Popular Approximate Nearest Neighbour Libraries

There are several popular libraries available for approximate nearest neighbor search in Python, including Spotify’s Annoy and Facebook’s Faiss. These libraries implement state-of-the-art algorithms for approximate nearest neighbor search, making it easy for developers to perform efficient and scalable nearest neighbor search without requiring in-depth knowledge of the underlying processes. Annoy is a popular choice for tasks that involve indexing high-dimensional data, while Faiss is well-suited for applications that require extremely fast query times and support for large datasets. Both libraries offer a range of features, including support for different distance metrics, query types, and indexing methods. Developers can choose the library that best suits their needs based on their specific use case and dataset characteristics.

While libraries such as Annoy and Faiss are excellent choices for approximate nearest neighbor search in Python, implementing the algorithm from scratch will give you a deeper understanding of how it works. This approach can be useful for debugging, experimenting with different algorithms, and building custom solutions. It’s important to note that implementing ANN from scratch can be time-consuming, and may not always be the most efficient or practical solution. Additionally, it’s worth considering that the popular libraries have been developed and tested by teams of experts, and offer a range of advanced features and optimizations. However, for those who believe in the mantra “code wins arguments,” implementing ANN from scratch can be a valuable exercise in understanding the underlying concepts and algorithms.

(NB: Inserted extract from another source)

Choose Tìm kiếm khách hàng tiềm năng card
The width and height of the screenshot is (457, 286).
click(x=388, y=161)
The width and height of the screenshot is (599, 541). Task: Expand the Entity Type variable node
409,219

From the author of Annoy library – Erik Bernhardsson, I strongly recommend you to read this blog post, about how tree-based a-nn is working. It helped me to understand how the algorithm is working a lot. Then, I decided to implement it from scratch.

Data set

In this study, we are going to use 2-dimensional vectors because we can visualize them. However, vectors are multi-dimensional in real world. For instance, FaceNet produces 128-dimensional vectors and VGG-Face produces 2622-dimensional vectors.

import numpy as np
import matplotlib.pyplot as plt

dimensions = 2
num_instances = 100

# generating the data set
vectors = []
for i in range(0, num_instances):
    x = round(100 * random.random(), 2)
    y = round(100 * random.random(), 2)
    
    vectors.append(np.array([x, y]))

# visualize the data set
fig = plt.figure(figsize=(10, 10))
for x, y in vectors:
    plt.scatter(x, y, c = 'black', marker = 'x')
plt.show()

This will generate 2-dimensional 100 vectors.

Dataset

Data Structure

We are going to split the space half and half according to the randomly selected two vectors. The line splitting these vectors will be stored in a decision tree as a decision rule. Then, we are going to distribute all vectors according to the being on the left or right of that line. Thereafter, we are going to split the space of the subset of vectors recursively.

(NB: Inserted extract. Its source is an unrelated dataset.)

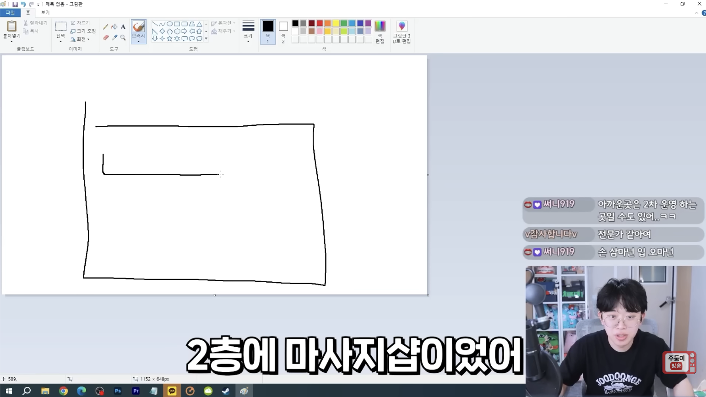The image size is (706, 397).
Task: Click the Undo arrow in title bar
Action: (23, 4)
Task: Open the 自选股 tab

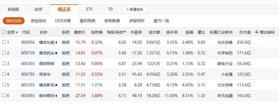Action: point(13,9)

We can split the space with a line if the vectors are 2-dimensional. But if vectors are n-dimensional, we will be able to split the space with a hyperplane.

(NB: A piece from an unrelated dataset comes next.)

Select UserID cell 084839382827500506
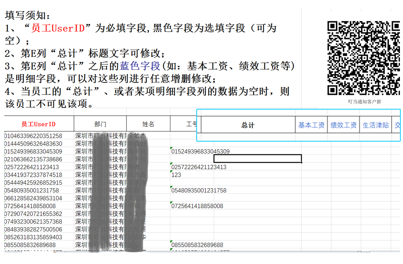Viewport: 403px width, 264px height. tap(33, 229)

So, we can use the following class to construct our tree. Each leaf of our tree will be a Node class and I will connect it to parent Node class’ left or right parameter. Hyperplane will store the equation of the hyperplane splitting the space, value will store the vectors for that level, instances will store the number of vectors for that level.

class Node:
    def __init__(self, hyperplane = None, value = None, id = None, instances = 0):
        self.left = None
        self.right = None
        self.hyperplane = hyperplane
        self.value = value
        self.id = id
        self.instances = instances

Hyperplane

Hyperplane parameter in my Node class will be type of list. Suppose that its value is

[1, 2, 3, 4]

Then the equation of hyperplane will be

x + 2y + 3z = 4

Finding the hyperplane

To determine the hyperplane equidistant from two given n-dimensional vectors. First, calculate the midpoint of the two vectors by averaging their corresponding components. Next, find the direction vector pointing from the first vector to the second vector. Normalize this vector to obtain the unit vector in the same direction. This unit vector serves as a guide to define a normal vector for the hyperplane. With the midpoint and the normal vector in hand, calculate the distance between the midpoint and the hyperplane using the dot product. Finally, formulate the equation of the hyperplane by combining the normal vector components and the distance term. This method ensures the hyperplane is equidistant from the two given vectors in the n-dimensional space.

def find_hyperplane(v1, v2):
    '''
    finds the hyperplane equidistant from
    two given n-dimensional vectors v1 and v2
    '''
    # find the midpoint of two vectors
    midpoint = (v1 + v2) / 2
    
    # find the direction vector from v1 to v2
    direction_vector = v2 - v1
    
    # find the unit vector of the direction vector
    unit_vector = direction_vector / np.linalg.norm(direction_vector)
    
    # define a normal vector to the hyperplane
    normal_vector = unit_vector
    
    # calculate the distance between midpoint and the hyperplane
    distance = np.dot(midpoint, normal_vector)
    
    # define the equation of the hyperplane
    hyperplane = np.concatenate((normal_vector, [distance]))
    
    return hyperplane

Decide a vector is on the left or right of a hyperplane

To determine whether a vector lies on the left or right side of a given hyperplane, one can calculate the signed distance from the vector to the hyperplane. The signed distance is obtained by taking the dot product of the vector and the normal vector of the hyperplane, subtracted by the hyperplane’s constant term. If the resulting signed distance is negative, the vector is considered to be on the left side of the hyperplane. Conversely, if the signed distance is positive, the vector is on the right side. In cases where the signed distance is exactly zero, indicating that the vector lies on the hyperplane, conventionally, it is still treated as being on the right side. This convention helps maintain consistency in determining the orientation relative to the hyperplane.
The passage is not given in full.